In summary, the conversation discusses finding the general form of an orthogonal 2 x 2 matrix and the special form of $A_{2 \times 2}^{-1}$ using $det(A)=\pm 1$. The speaker uses $|A| = +1$ and $|A| = -1$ to find two alternative forms of A, but realizes that one of them is incorrect. They ultimately find that the correct general form of an orthogonal 2 x 2 matrix is $A = \left(A^{-1}\right)^T = \begin{bmatrix}d&-c\\-b&a\end{bmatrix}$ with $|A| = 1$ and solutions of $ \left
  • #1
ognik
643
2
Find the general form of an orthogonal 2 x 2 matrix = $ \begin{bmatrix}a&b\\c&d\end{bmatrix}$

I used $det(A)=\pm 1$ (from an earlier exercise) - and the special form of $ A_{2 \times 2}^{-1} = \frac{ \begin{bmatrix}d&-b\\-c&a\end{bmatrix}}{|A|} $ using $|A| = +1$ first, to get an 'alternative' $ A = \left(A^{-1}\right)^T = \begin{bmatrix}d&-c\\-b&a\end{bmatrix}$

This gave me $ a=Cos\theta, b=Sin \theta $ as expected so far.

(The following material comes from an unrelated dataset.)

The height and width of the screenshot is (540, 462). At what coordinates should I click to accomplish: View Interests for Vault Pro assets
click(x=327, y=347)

But if I do something similar for c and d I get $ c=Cos\theta, d=Sin \theta $, which can't be right 'cos that would be singular.

So using |A| = -1, I get a 2nd 'alternate' $A = -\begin{bmatrix}d&-c\\-b&a\end{bmatrix} = \begin{bmatrix}-d&c\\-b&a\end{bmatrix} $ This is clearly wrong, but can't see what I've done wrong?
 
Physics news on Phys.org
  • #2
Uhh...$-\begin{bmatrix}d&-c\\-b&a\end{bmatrix} = \begin{bmatrix}-d&c\\b&-a\end{bmatrix}$
 
  • #3
ognik said:
Find the general form of an orthogonal 2 x 2 matrix = $ \begin{bmatrix}a&b\\c&d\end{bmatrix}$

I used $det(A)=\pm 1$ (from an earlier exercise) - and the special form of $ A_{2 \times 2}^{-1} = \frac{ \begin{bmatrix}d&-b\\-c&a\end{bmatrix}}{|A|} $ using $|A| = +1$ first, to get an 'alternative' $ A = \left(A^{-1}\right)^T = \begin{bmatrix}d&-c\\-b&a\end{bmatrix}$
Stop it here.
\(\displaystyle A = \left ( A^{-1} \right )^T\)

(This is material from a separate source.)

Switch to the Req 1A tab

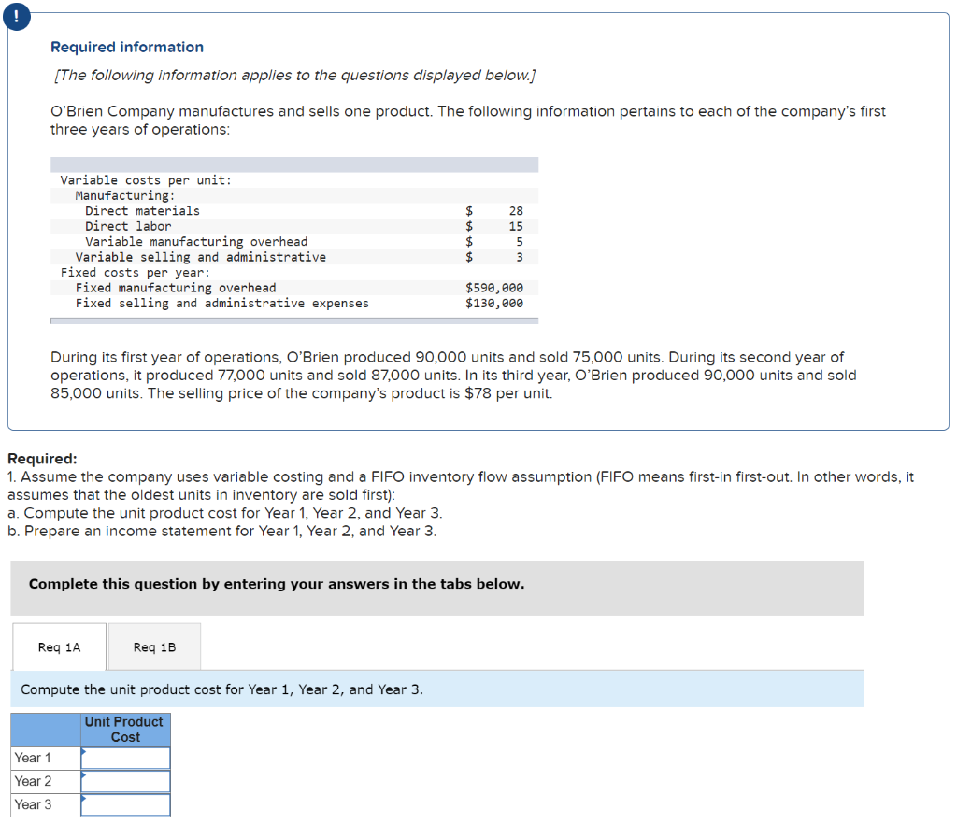point(59,647)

\(\displaystyle \left ( \begin{matrix} a & b \\ c & d \end{matrix} \right ) = \left ( \begin{matrix} d & -c \\ -b & a \end{matrix} \right )\)

So by comparison we know that d = a, -c = b, -b = c, a = d. And |A| = 1. That will give you the rest.

-Dan
 
  • #4
Deveno said:
Uhh...$-\begin{bmatrix}d&-c\\-b&a\end{bmatrix} = \begin{bmatrix}-d&c\\b&-a\end{bmatrix}$
You mean Duh - I was stuck in Det mode :-)
 
  • #5
topsquark said:
Stop it here.
\(\displaystyle A = \left ( A^{-1} \right )^T\)

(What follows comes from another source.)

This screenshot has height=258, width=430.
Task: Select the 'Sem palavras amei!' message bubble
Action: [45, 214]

\(\displaystyle \left ( \begin{matrix} a & b \\ c & d \end{matrix} \right ) = \left ( \begin{matrix} d & -c \\ -b & a \end{matrix} \right )\)

So by comparison we know that d = a, -c = b, -b = c, a = d. And |A| = 1. That will give you the rest.

-Dan
That gave me $ Det\left ( \begin{matrix} d & -c \\ c & d \end{matrix} \right ) = d^2 + c^2 = 1, ie \:c=Sin \theta etc \:$
But I know the 2nd row of A should be $c=-Sin \theta, d= Cos \theta $
 
  • #6
topsquark said:
Stop it here.
\(\displaystyle A = \left ( A^{-1} \right )^T\)

\(\displaystyle \left ( \begin{matrix} a & b \\ c & d \end{matrix} \right ) = \left ( \begin{matrix} d & -c \\ -b & a \end{matrix} \right )\)

So by comparison we know that d = a, -c = b, -b = c, a = d. And |A| = 1. That will give you the rest.

-Dan

ognik said:
That gave me $ Det\left ( \begin{matrix} d & -c \\ c & d \end{matrix} \right ) = d^2 + c^2 = 1, ie \:c=Sin \theta etc \:$
But I know the 2nd row of A should be $c=-Sin \theta, d= Cos \theta $
d = a, -c = b implies \(\displaystyle A = \left ( \begin{matrix} a & b \\ -b & a \end{matrix} \right )\) and |A| = 1.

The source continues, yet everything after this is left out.